* _PAGE EXTRACT_:
- - - -

Are you ready to invest in actively managed exchange-traded funds from the likes of Fidelity Investments, T. Rowe Price and other leading asset managers who’ve made names for themselves in the actively managed mutual fund space? After a yearslong process that involved filing initial applications—and refiling multiple amended applications—with the Securities and Exchange Commission, Fidelity and T. Rowe Price recently got a green light from the regulator to roll out actively managed ETFs that aren’t required to have daily portfolio disclosures like traditional ETFs do.
In one fell swoop, the SEC in late autumn cleared the deck when it approved applications for launching so-called semi-transparent ETFs from those two firms and two other entities—Blue Tractor Group and a joint effort by Natixis Investment Managers and the New York Stock Exchange, both of which had applications before the SEC that were amended multiple times before being approved.
This follows the SEC’s approval this spring of a semi-transparent structure for actively managed ETFs created by Precidian Funds that has been licensed to a gaggle of leading asset managers including BlackRock, Capital Group, J.P. Morgan, Nationwide, Gabelli, Columbia Threadneedle, American Century, Nuveen and Legg Mason.
This is huge for the ETF industry because the market will likely soon be flooded with new actively managed equity products from asset managers who previously were reluctant to put their actively managed investment strategies in an ETF wrapper over fears that showing their portfolios daily would let sophisticated investors front-run their trades and copy their proprietary strategies.

- - - -

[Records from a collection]
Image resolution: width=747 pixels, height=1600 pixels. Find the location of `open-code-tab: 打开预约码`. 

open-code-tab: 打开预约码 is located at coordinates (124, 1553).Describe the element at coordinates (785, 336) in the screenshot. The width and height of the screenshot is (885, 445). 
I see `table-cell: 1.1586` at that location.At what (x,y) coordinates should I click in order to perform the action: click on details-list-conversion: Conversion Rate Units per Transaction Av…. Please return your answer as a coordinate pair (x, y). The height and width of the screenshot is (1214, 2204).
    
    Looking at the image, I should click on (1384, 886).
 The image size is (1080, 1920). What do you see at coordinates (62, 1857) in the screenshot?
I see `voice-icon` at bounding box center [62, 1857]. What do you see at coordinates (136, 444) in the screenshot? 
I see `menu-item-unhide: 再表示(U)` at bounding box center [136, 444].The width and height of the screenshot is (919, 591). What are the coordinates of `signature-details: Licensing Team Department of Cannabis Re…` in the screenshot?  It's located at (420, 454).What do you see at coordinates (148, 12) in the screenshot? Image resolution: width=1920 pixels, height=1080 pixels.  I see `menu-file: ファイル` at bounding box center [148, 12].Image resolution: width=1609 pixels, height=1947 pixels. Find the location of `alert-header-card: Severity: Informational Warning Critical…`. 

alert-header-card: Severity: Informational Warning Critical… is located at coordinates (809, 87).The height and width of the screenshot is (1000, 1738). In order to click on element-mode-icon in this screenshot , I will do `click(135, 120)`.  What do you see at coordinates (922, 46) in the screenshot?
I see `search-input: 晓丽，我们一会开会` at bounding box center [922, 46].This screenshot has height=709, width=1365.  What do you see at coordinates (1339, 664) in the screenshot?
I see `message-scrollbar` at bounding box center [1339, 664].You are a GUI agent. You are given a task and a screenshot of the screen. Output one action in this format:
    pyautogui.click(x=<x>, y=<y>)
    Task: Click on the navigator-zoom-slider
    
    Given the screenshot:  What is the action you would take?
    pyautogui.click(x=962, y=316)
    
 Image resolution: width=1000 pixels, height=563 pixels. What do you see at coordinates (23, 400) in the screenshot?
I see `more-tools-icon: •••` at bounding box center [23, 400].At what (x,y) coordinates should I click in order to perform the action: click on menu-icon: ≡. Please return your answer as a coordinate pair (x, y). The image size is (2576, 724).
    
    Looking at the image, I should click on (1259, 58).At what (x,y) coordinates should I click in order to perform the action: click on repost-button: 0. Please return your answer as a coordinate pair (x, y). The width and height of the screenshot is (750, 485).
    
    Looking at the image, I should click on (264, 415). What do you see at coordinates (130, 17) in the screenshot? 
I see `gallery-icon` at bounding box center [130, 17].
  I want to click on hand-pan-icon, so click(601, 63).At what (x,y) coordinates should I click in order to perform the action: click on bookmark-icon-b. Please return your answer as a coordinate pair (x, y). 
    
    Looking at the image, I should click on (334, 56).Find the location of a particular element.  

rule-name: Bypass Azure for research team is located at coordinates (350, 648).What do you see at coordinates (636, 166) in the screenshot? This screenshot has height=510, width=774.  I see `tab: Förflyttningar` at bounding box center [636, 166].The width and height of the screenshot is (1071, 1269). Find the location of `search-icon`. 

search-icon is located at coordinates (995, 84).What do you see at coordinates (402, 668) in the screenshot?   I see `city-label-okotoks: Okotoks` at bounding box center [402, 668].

- - - -

* _TASK REQUIREMENTS_:
a) According to the ETF article, which firm created the semi-transparent structure for actively managed ETFs that the SEC approved in the spring?
b) Write what follows in the article on semi-transparent actively managed ETFs, continuing from the point where it stops.

* _ANSWERS FOR THIS EXERCISE_:
a) Precidian Funds

b)
Sure, BlackRock’s iShares unit is already the largest U.S. ETF sponsor, but aside from four active ETFs, the rest of its product suite of roughly 350 ETFs is passive. And some of the other firms mentioned above (including Fidelity) also have ETFs on the market, and a small number of them are actively managed. But all of these firms have actively managed equity strategies in mutual funds they believe could work in the ETF world—provided they can protect their secret sauce.
These asset managers want to take advantage of the benefits offered by the ETF structure in the form of lower costs and greater tax efficiency. They also want to join the ETF revolution because they’re tired of seeing money flow out of their mutual funds and into ETFs, where total assets are roughly $4.3 trillion and rising.
But are investors—and financial advisors—jonesing for actively managed ETFs with limited transparency? And do investors even care about transparency? After all, they invest trillions of dollars in mutual funds with limited—usually quarterly—portfolio disclosures.
As noted in an industry alert from the law firm Ropes & Gray, these semi-transparent models employ various methods to create “proxy portfolios” where there’s some transparency for ETF holdings and baskets available to authorized participants and other market participants responsible for setting prices for these securities.
“Broadly speaking, they’re all designed to protect some portfolio information while providing transparency through other mechanisms,” says Brian McCabe, who follows the ETF space as asset management partner at Ropes & Gray. He adds that ETF transparency likely matters much more to the ETF industry than to investors.
But that takes us back to the question of whether investors want actively managed ETFs. After all, the growing preference for passive management has fueled the ETF industry’s massive growth during the past quarter century. This growth was powered both by the cheaper expense fees typically offered by ETFs, along with the growing perception that active managers on the whole consistently underperform their bogeys.